* **What this exercise asks**
**A)** Answer these questions from the livestock methane article:
(i) At which university is Theun Vellinga a senior researcher?
(ii) Up to how many liters per cow do the dairy farms he works in produce?
(iii) Who was on the expert panel at whose launch he spoke?
**B)** Rewrite a passage of the livestock methane article, changing "researcher" to "scientist" throughout. Begin at the words "Senior researcher at" and stop after "the researcher said.".
**C)** Does each statement agree with the livestock methane article? Answer yes or no and quote the words that decide it.
(i) Vellinga says the belief that lower production in "sustainable" countries would raise global emissions is unpopular in industrialised countries.
(ii) Exporting produce from industrialised countries makes regions more dependent on external production.
(iii) Intensive, specialised systems rely on a low input of chemicals.

* **Excerpt**
A livestock and environment researcher has criticised the assumption that lower food production in “sustainable” systems in countries in the global north would lead to more emissions globally.
Senior researcher at Wageningen University in the Netherlands, Theun Vellinga currently works in the field of specialised, highly-productive dairy farms which produce up to 14,000L per cow.
The belief that lower production in “sustainable” countries would lead to more global emissions due to increased production in regions with a higher carbon footprint is “very popular” in industrialised countries and in the agri-food industry, he said.
Using this reasoning ignores the “large potential” to reduce emissions by improving efficiency in countries such as in Africa, the researcher said.
He added: “There is still a tendency to increase efficiency even in specialised, highly productive livestock systems partly based on the narrative that we need to contribute to global food security.
“We need to find a balance because the global south needs to be able to feed itself – that [food] should not come from intensifying specialised dairy in other countries.”
Exporting produce from industrialised countries makes regions more dependent on external production and withholds their opportunity to develop their own production systems, he said.
Vellinga was speaking at the launch of the expert panel on livestock methane which included scientists and academics who work on peer-reviewed science on livestock methane and climate change.
Food security and global emissions
Intensive, specialised systems work on a highly technological basis with a high input of chemicals, he said, therefore the focus should be on systems that could reduce methane emissions in a “simpler way”.

* **Raw data**
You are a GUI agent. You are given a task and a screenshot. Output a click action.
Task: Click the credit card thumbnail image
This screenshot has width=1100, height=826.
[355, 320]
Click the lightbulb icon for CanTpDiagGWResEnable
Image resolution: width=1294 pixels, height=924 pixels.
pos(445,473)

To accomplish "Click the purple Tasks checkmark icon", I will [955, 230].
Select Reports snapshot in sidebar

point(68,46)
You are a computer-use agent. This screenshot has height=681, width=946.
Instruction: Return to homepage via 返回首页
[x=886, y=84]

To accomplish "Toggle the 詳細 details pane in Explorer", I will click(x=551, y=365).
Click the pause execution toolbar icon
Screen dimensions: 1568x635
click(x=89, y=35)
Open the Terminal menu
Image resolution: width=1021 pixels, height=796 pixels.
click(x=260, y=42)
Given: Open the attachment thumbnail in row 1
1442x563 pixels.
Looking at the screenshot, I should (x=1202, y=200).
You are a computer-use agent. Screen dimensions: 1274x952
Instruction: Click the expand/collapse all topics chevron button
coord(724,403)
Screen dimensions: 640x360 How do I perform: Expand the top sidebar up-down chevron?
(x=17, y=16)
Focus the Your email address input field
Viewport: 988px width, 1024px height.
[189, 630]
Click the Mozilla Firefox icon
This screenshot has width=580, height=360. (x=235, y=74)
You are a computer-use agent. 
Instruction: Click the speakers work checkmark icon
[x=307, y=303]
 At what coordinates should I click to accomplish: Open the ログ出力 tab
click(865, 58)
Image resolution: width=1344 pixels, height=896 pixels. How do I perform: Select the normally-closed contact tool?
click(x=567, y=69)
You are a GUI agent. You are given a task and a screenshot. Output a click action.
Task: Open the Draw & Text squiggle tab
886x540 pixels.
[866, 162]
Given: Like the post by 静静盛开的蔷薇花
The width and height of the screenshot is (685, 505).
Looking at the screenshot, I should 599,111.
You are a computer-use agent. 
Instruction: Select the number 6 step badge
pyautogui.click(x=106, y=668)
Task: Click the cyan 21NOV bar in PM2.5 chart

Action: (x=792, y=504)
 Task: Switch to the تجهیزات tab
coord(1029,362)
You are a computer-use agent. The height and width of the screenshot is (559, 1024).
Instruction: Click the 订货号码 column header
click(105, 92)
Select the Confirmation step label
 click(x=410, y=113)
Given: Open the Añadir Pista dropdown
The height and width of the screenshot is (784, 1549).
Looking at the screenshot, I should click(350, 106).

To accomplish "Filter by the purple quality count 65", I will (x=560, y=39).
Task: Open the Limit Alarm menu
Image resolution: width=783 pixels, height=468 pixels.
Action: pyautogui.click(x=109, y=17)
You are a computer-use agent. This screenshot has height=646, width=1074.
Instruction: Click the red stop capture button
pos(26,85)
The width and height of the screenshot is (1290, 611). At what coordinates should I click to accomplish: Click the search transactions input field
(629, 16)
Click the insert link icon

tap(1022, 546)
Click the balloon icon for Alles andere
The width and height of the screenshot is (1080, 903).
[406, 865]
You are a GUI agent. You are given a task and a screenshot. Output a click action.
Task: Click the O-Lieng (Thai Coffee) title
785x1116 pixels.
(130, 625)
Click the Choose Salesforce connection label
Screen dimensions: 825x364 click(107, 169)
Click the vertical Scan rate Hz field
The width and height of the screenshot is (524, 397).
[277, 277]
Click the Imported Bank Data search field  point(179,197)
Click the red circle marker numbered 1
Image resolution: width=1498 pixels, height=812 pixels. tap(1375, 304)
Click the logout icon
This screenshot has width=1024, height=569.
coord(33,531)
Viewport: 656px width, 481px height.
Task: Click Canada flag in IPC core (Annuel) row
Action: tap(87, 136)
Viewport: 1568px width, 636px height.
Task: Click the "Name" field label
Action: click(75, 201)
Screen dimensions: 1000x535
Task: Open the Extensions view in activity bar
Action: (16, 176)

* **Outputs in order**
**A)**
(i) Wageningen University in the Netherlands.
(ii) Up to 14,000L per cow.
(iii) Scientists and academics who work on peer-reviewed science on livestock methane and climate change.

**B)**
Senior scientist at Wageningen University in the Netherlands, Theun Vellinga currently works in the field of specialised, highly-productive dairy farms which produce up to 14,000L per cow.
The belief that lower production in “sustainable” countries would lead to more global emissions due to increased production in regions with a higher carbon footprint is “very popular” in industrialised countries and in the agri-food industry, he said.
Using this reasoning ignores the “large potential” to reduce emissions by improving efficiency in countries such as in Africa, the scientist said.

**C)**
(i) No: "is “very popular” in industrialised countries and in the agri-food industry"
(ii) Yes: "makes regions more dependent on external production"
(iii) No: "with a high input of chemicals"